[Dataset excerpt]
"""

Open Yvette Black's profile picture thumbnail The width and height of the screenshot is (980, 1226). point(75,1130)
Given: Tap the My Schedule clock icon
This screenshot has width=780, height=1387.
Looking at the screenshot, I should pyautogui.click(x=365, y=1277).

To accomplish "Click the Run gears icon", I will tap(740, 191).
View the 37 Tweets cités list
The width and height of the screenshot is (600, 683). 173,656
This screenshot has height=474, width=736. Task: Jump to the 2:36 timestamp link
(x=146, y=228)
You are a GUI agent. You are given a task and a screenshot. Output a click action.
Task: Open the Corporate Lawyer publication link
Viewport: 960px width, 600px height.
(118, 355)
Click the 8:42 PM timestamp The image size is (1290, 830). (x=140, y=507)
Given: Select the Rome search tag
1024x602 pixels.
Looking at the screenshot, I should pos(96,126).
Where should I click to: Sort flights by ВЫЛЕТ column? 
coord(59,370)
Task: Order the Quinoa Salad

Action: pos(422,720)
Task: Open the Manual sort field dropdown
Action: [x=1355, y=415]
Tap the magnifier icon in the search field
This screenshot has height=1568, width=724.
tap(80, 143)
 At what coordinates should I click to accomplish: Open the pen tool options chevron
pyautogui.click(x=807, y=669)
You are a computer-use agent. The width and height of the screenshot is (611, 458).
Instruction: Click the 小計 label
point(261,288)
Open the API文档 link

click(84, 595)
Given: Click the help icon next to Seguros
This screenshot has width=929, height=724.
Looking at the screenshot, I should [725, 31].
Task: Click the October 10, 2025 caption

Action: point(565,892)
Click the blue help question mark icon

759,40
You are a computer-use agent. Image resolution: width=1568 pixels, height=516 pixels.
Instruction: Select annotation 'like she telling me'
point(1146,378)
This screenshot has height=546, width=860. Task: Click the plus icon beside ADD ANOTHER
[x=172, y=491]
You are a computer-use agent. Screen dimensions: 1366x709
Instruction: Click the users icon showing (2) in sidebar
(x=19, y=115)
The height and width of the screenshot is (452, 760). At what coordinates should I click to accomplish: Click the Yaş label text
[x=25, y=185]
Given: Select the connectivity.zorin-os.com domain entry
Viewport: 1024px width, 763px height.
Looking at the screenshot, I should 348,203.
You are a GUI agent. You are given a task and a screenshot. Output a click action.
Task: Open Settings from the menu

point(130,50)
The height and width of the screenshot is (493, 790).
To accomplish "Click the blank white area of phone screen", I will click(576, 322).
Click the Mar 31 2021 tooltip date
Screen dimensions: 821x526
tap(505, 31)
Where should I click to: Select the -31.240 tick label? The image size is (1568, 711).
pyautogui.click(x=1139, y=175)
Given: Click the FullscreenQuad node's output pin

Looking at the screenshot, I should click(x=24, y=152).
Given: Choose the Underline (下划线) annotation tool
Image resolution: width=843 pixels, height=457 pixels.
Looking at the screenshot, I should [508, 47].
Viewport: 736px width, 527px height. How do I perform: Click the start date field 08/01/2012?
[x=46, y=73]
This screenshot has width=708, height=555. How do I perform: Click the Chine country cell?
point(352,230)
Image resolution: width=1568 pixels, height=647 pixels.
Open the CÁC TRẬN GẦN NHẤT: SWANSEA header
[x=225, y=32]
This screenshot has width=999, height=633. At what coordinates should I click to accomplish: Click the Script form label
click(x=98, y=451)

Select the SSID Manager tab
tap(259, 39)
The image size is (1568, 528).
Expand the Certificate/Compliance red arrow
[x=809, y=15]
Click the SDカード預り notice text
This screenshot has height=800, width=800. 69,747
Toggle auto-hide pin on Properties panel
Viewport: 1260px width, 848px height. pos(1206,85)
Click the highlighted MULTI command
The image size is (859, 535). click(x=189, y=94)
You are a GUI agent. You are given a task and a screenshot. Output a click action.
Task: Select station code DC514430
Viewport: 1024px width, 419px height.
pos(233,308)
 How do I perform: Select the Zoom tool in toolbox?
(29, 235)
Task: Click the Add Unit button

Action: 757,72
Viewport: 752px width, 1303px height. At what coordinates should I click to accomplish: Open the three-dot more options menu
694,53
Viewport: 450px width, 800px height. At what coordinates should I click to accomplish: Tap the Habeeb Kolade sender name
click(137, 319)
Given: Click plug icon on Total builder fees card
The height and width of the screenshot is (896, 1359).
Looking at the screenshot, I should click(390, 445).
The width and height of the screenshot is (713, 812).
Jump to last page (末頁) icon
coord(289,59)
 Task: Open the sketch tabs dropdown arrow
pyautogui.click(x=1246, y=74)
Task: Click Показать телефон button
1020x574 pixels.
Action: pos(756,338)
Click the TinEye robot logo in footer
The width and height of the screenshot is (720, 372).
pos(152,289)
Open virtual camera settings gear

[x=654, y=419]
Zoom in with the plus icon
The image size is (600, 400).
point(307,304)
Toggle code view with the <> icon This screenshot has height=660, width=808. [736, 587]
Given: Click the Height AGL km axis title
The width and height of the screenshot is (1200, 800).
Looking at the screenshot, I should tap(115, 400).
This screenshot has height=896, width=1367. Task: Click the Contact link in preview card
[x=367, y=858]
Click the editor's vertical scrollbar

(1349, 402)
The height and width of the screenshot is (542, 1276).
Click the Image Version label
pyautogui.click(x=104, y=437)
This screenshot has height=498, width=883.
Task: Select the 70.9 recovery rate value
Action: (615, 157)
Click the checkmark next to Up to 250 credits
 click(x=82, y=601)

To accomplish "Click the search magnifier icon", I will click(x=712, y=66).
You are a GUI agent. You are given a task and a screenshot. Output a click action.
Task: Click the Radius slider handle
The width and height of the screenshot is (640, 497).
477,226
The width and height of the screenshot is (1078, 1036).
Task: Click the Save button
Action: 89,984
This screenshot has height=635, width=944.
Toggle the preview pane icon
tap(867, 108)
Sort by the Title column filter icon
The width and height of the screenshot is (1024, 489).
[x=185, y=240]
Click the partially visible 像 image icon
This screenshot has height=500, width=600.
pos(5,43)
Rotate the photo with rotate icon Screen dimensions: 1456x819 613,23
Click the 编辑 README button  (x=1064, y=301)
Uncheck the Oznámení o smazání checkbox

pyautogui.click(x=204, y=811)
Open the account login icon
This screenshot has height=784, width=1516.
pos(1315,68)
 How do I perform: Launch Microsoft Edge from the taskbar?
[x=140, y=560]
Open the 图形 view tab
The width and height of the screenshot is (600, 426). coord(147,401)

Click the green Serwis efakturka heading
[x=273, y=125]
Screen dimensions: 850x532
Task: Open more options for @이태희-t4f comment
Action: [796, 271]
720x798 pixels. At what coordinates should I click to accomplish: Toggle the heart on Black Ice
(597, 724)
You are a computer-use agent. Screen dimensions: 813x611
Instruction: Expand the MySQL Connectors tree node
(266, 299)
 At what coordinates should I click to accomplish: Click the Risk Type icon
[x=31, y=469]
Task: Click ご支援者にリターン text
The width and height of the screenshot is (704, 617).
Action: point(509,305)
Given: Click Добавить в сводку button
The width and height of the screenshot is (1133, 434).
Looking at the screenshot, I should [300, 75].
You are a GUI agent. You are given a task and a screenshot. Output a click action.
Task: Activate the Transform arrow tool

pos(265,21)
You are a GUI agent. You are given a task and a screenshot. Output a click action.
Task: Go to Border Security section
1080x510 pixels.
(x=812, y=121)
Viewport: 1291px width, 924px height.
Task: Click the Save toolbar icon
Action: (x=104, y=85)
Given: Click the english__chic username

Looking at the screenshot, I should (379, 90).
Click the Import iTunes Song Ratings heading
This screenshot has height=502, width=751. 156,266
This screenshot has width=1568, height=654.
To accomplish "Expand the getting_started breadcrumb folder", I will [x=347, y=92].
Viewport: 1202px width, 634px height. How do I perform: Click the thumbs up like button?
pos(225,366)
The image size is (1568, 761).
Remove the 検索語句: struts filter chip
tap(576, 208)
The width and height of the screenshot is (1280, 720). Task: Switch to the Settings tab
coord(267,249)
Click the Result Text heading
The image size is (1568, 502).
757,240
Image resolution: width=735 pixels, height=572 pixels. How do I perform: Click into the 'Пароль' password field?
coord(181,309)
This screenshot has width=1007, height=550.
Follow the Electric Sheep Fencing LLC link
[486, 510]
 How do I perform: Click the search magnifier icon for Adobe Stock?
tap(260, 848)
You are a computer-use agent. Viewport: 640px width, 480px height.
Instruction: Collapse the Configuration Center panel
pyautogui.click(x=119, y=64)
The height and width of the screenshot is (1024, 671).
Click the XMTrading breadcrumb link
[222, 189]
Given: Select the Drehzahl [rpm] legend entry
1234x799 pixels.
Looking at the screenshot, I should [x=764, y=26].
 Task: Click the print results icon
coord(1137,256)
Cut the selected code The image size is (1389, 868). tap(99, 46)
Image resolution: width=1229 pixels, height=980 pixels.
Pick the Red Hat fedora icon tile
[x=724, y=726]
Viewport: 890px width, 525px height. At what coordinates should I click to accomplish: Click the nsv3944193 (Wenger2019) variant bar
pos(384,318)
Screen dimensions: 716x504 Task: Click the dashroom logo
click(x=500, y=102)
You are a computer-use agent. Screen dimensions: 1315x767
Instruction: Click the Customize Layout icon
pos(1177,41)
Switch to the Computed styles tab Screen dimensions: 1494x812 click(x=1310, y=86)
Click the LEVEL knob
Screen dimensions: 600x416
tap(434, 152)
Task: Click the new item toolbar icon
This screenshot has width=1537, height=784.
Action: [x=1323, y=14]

"""

### Written problem
Count the lines of the data above that contain the string "Instruction". Reply with the number only.

### Answer to this task
6